» SHORT PROBLEM
Return, with no changes, the lines in the stored data below that begin with the line containing "Viewport: 447px width, 181px" and run through the line containing "pos(150,174)", both of those lines included.

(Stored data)
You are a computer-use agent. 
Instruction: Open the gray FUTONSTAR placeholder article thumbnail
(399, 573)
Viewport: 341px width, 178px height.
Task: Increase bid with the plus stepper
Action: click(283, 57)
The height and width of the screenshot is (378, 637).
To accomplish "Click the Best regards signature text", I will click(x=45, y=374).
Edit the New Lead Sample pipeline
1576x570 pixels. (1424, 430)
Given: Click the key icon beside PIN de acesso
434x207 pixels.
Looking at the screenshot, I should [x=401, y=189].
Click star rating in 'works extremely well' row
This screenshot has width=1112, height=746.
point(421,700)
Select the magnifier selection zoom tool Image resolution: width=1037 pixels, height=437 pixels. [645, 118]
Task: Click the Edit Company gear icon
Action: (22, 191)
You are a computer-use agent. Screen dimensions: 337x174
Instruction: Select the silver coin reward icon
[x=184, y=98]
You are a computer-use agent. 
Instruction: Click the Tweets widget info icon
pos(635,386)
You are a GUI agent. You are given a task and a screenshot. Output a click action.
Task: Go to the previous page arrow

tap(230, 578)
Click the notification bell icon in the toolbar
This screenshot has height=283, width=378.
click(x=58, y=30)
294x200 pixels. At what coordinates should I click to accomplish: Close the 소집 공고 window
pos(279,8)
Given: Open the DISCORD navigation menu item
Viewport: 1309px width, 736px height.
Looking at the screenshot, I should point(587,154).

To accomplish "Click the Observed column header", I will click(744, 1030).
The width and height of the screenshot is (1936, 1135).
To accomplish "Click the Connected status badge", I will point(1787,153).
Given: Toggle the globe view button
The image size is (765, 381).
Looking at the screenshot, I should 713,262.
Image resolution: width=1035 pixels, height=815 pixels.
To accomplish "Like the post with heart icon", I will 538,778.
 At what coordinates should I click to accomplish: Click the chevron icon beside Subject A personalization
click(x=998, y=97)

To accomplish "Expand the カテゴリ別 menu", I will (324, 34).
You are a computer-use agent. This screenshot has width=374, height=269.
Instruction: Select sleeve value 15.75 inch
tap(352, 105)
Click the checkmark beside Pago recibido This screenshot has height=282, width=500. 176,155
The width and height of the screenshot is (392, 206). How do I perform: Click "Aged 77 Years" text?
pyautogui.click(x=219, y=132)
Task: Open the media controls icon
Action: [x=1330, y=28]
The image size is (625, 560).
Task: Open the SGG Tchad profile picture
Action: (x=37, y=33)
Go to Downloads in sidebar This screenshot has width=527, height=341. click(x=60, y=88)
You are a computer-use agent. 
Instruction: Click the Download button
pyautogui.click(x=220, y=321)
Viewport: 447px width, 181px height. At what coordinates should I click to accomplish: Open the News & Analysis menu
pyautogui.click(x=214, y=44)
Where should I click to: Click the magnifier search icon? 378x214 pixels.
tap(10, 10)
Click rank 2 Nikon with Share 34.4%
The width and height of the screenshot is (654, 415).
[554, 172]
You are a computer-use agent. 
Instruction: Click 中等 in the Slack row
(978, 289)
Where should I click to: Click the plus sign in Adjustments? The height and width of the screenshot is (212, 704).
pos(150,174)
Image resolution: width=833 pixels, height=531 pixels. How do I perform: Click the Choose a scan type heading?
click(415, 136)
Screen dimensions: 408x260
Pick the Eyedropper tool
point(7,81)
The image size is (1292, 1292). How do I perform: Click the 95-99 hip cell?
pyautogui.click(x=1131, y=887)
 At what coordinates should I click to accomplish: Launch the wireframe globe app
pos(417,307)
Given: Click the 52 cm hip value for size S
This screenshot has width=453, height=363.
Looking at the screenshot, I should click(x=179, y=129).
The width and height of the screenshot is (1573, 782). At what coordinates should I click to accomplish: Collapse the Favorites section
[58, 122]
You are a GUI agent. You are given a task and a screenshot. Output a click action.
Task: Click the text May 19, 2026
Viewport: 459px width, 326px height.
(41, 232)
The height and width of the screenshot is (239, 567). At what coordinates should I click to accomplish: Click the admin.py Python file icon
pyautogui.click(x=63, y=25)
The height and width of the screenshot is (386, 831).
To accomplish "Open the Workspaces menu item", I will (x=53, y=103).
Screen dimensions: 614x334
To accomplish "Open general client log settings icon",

» EXPECTED OUTPUT
Viewport: 447px width, 181px height. At what coordinates should I click to accomplish: Open the News & Analysis menu
pyautogui.click(x=214, y=44)
Where should I click to: Click the magnifier search icon? 378x214 pixels.
tap(10, 10)
Click rank 2 Nikon with Share 34.4%
The width and height of the screenshot is (654, 415).
[554, 172]
You are a computer-use agent. 
Instruction: Click 中等 in the Slack row
(978, 289)
Where should I click to: Click the plus sign in Adjustments? The height and width of the screenshot is (212, 704).
pos(150,174)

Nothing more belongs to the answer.